• _Goal of the exercise_:
Exactly reproduce the lines from the one containing "Where should I" through the last line of the data, both ends included, leaving out pictures.

* * * * * * * * *

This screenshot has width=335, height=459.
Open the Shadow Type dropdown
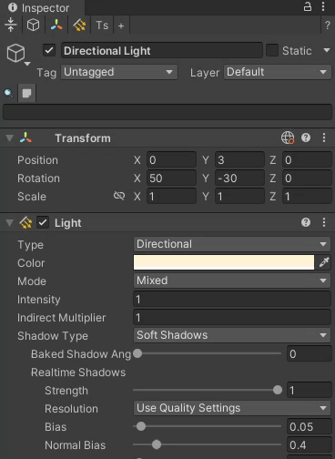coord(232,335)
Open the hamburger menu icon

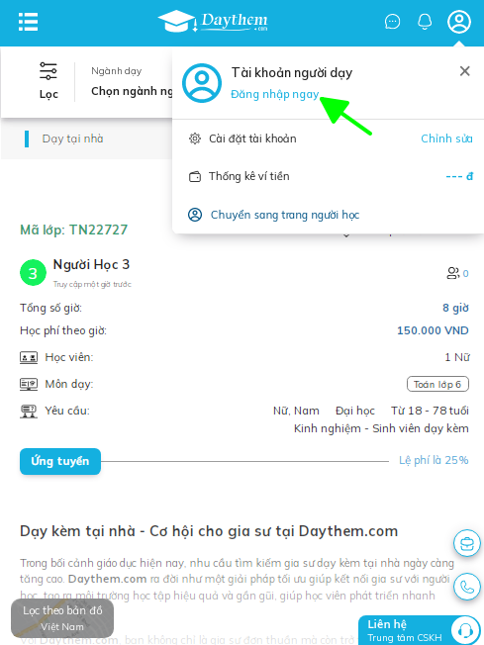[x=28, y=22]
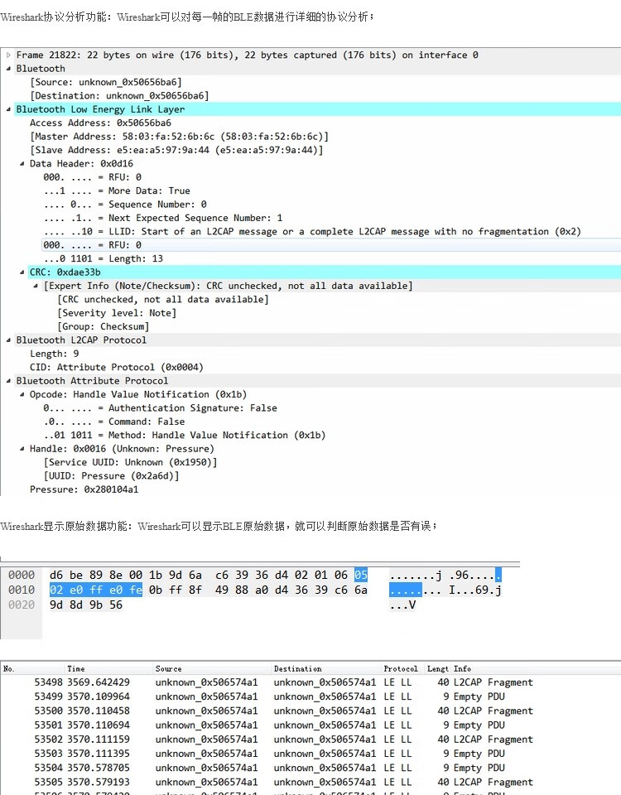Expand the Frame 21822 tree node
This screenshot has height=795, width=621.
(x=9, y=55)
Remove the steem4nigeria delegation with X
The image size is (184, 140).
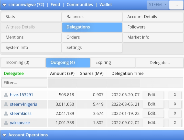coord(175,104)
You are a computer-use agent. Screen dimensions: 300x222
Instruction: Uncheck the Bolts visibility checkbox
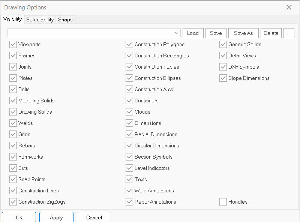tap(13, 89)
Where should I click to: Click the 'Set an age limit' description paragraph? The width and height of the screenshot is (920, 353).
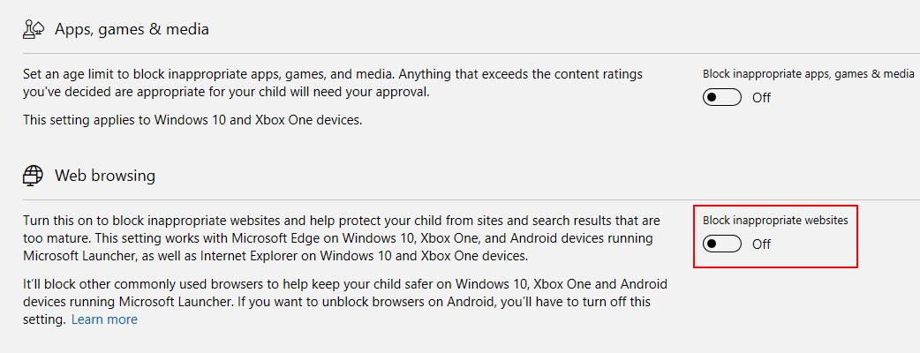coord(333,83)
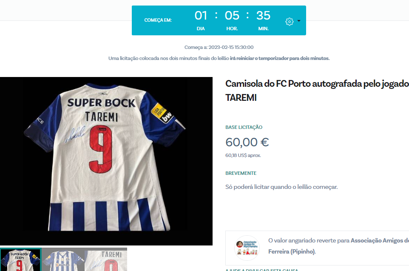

* * * * * * * * *

• _Solved problem_:
Where should I click to: Click the 'Set an age limit' description paragraph? The width and height of the screenshot is (920, 353).
coord(333,83)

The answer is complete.